DB-OTO gene therapy improved hearing in patients with OTOF-related deafness, enabling natural acoustic hearing and normalizing hearing sensitivity in 3 of 12 treated patients.

DISCUSSION

congenital deafness affects 1.7 per 1000 babies born in the United States and is predominantly caused by genetic deficiencies. variants in the gene encoding otoferlin, account for 1 to 3% of cases of congenital genetic deafness. Otoferlin functions as a calcium sensor expressed in inner hair cells and regulates synaptic transmission between sensory inner hair cells and the cochlear nerve.

Children with pathogenic variants in OTOF are typically born with profound deafness. Medicines for the treatment of OTOF-related deafness are lacking, and management involves lifelong use of cochlear implants. Although such implants provide a benefit, they

limit speech understanding and music appreciation, and use of the device is difficult in certain settings.

Most participants had dramatic improvements that ended the need for cochlear implants and enabled natural acoustic hearing. None of the untreated ears showed spontaneous improvement, a finding consistent with those from our natural history benchmark analysis. By 24 weeks after treatment, several participants had had progression from an inability to hear a gas-powered lawn mower to the ability to detect whispers, which highlights intact inner ear structures that were amenable to gene therapy. Contrary to prevailing views that the efficacy of OTOF gene therapy might be limited to participants who receive it early in life, we observed benefits when DB-OTO was given to participants as old as 16 years of age.

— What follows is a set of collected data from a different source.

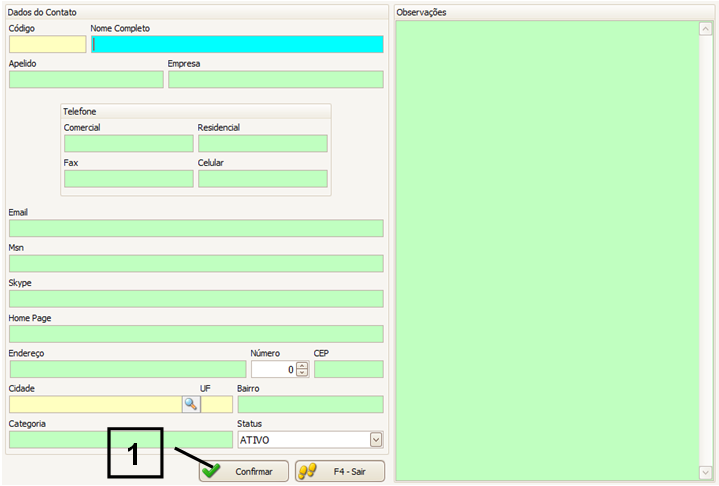Click the Residencial phone field
Image resolution: width=719 pixels, height=486 pixels.
(262, 144)
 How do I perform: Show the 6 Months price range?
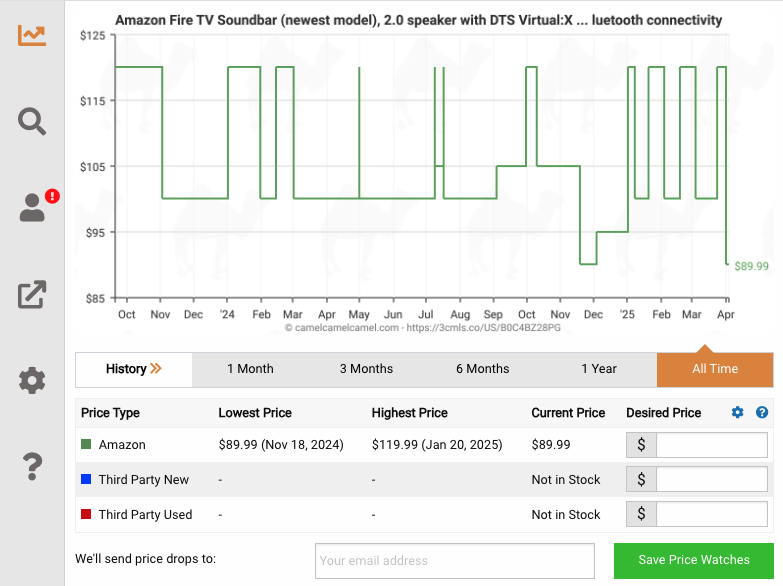[482, 369]
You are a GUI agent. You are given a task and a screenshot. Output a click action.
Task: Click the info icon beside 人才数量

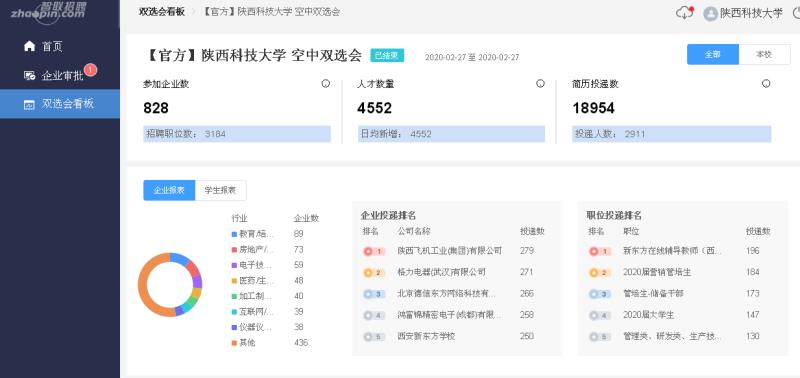pyautogui.click(x=540, y=84)
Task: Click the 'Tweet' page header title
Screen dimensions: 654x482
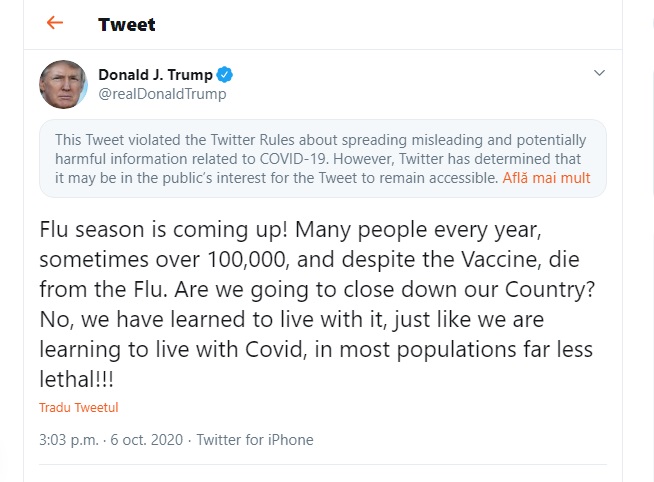Action: pos(127,24)
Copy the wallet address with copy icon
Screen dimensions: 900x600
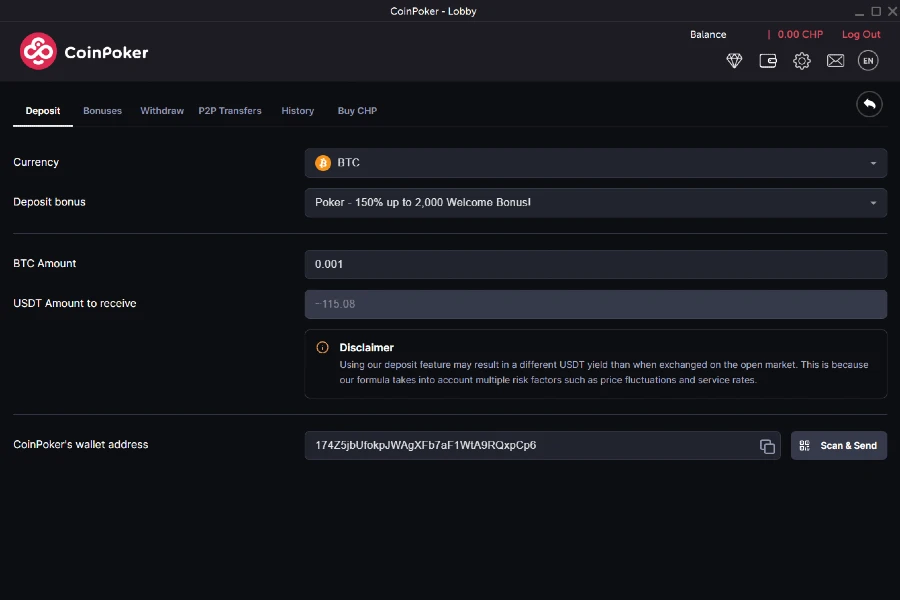click(x=767, y=445)
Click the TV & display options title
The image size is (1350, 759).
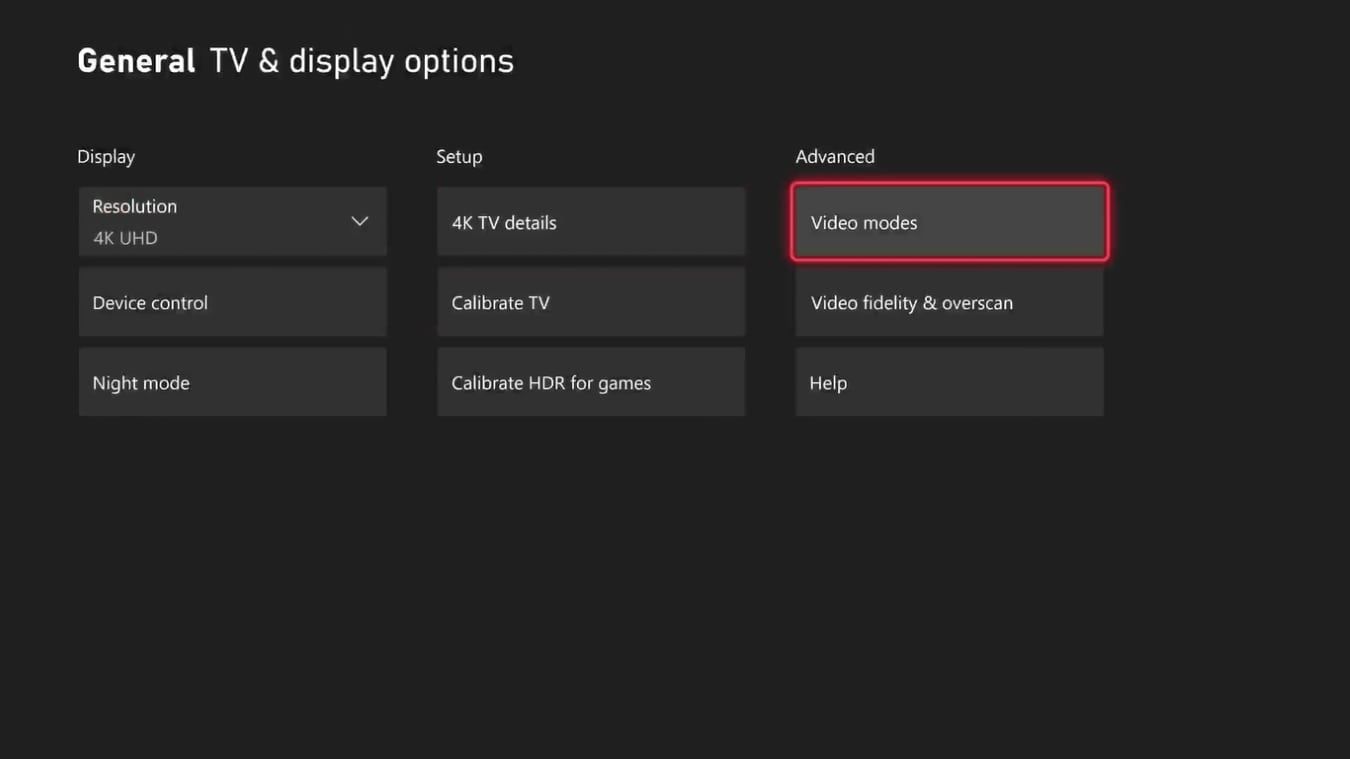pos(361,61)
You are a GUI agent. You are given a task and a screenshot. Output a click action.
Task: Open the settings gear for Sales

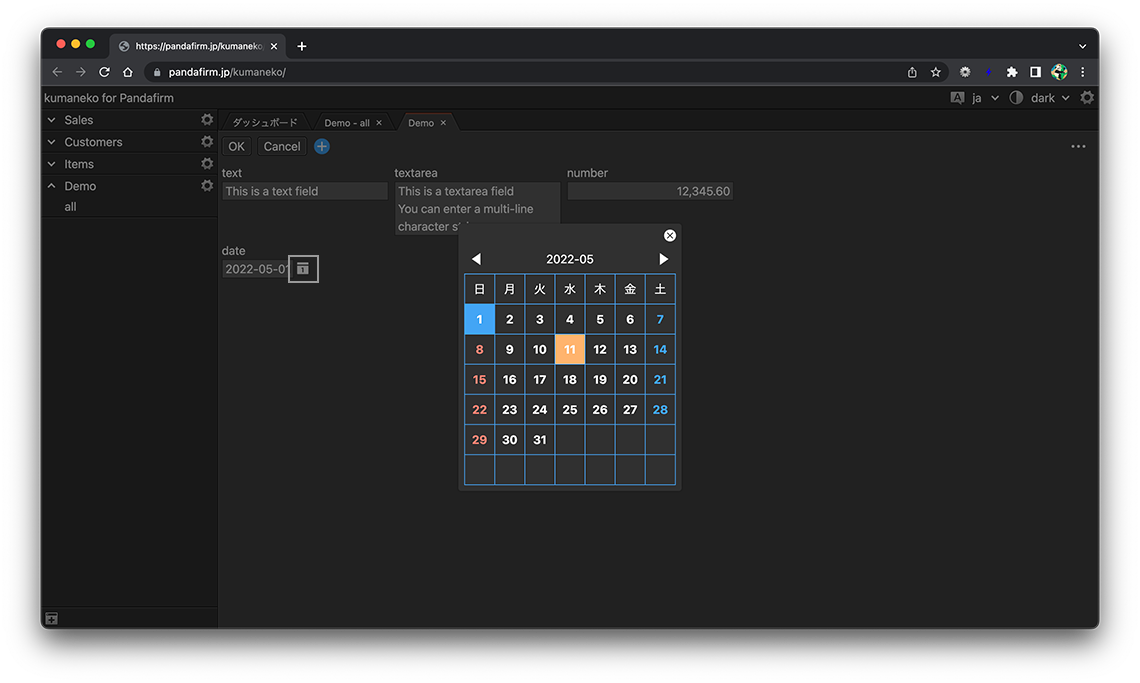pyautogui.click(x=207, y=120)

By intervening early, the researchers expected DB-OTO to promote speech and language development. Of the four children followed for at least 48 weeks, one showed no response and was not assessed for efficacy outcomes after 36 weeks; the other three were tested for speech perception, and the resulting data provide supporting evidence that they have been learning to recognize and produce words and sounds in their native languages. One participant also showed distant sound detection; an inability to detect such sounds is a limitation of cochlear implants.